_TASK INPUT_.

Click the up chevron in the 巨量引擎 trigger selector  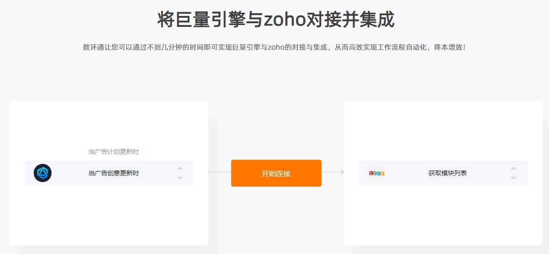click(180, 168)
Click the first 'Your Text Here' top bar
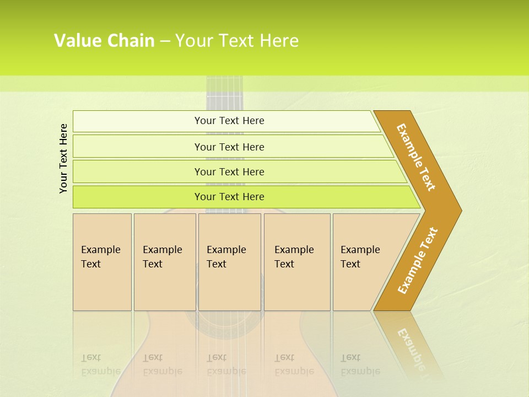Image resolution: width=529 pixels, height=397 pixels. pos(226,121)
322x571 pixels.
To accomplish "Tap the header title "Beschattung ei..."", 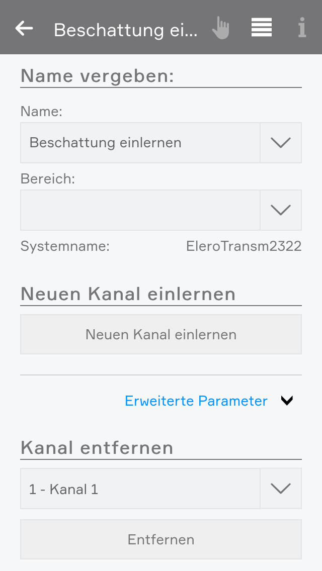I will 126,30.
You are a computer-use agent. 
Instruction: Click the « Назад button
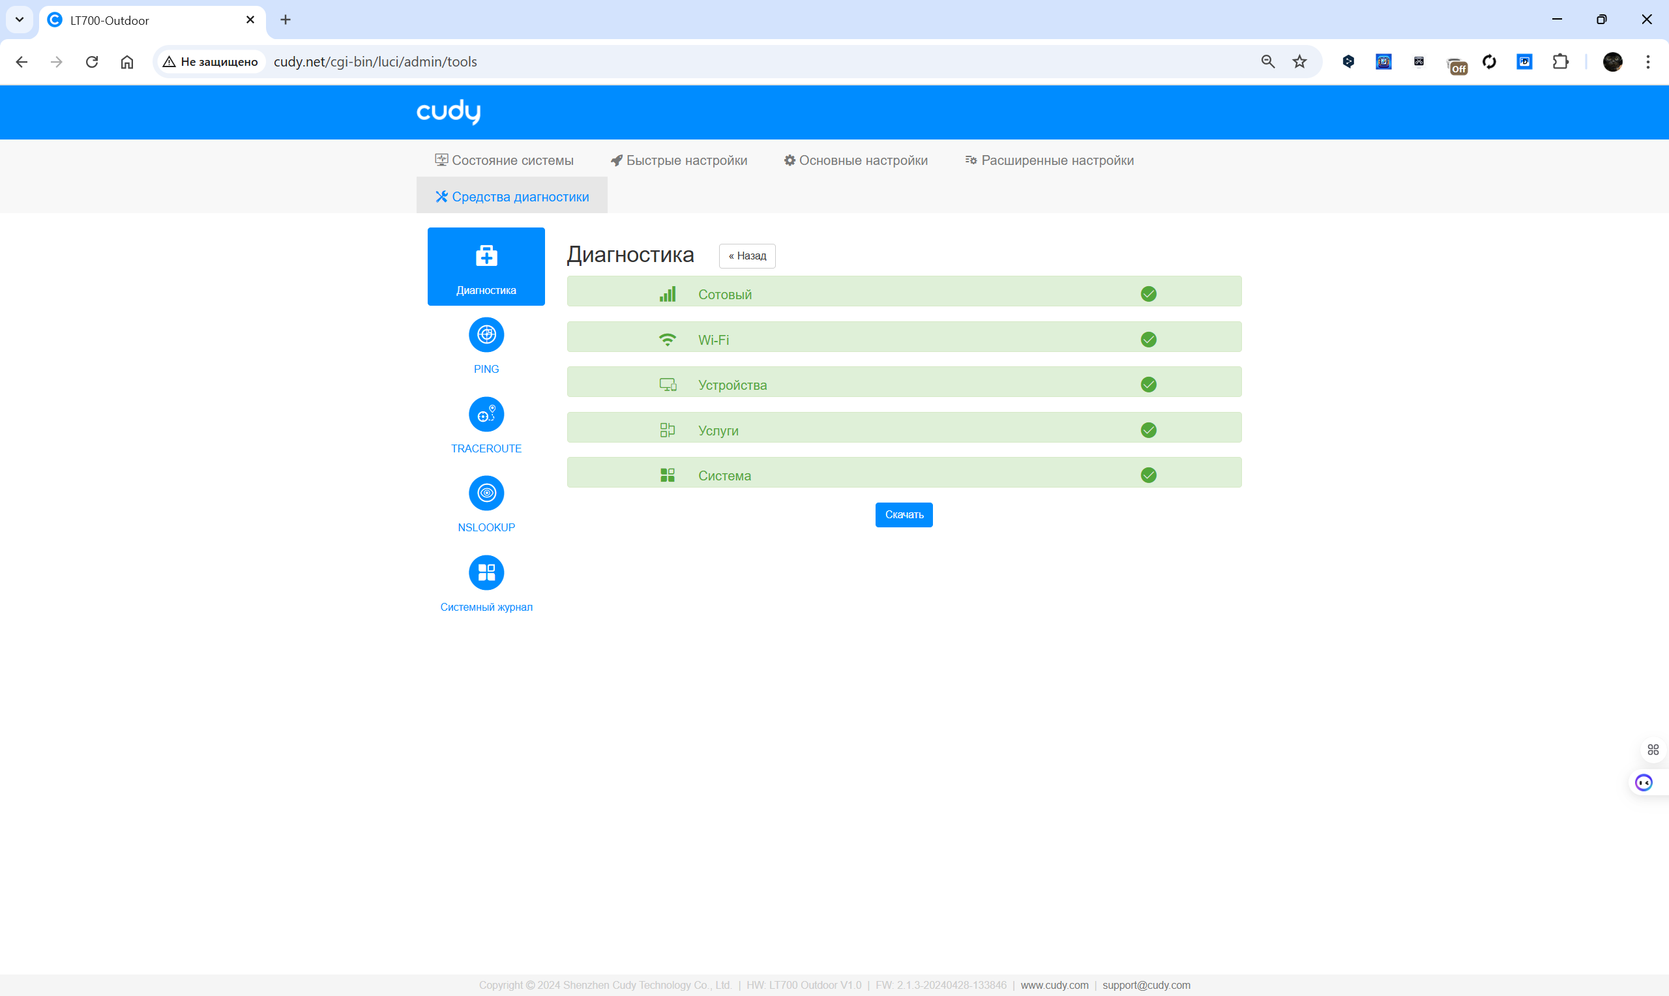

_EXERCISE DESCRIPTION_. Rewrite everything from the line containing "You are a computer-use agent." down to the end of the entries, swapping "Instruction" for "Task" and leaving the rest unchanged. Leave the pictures out of your answer.

_SOLVED PROBLEM_.
You are a computer-use agent. 
Task: Click the « Назад button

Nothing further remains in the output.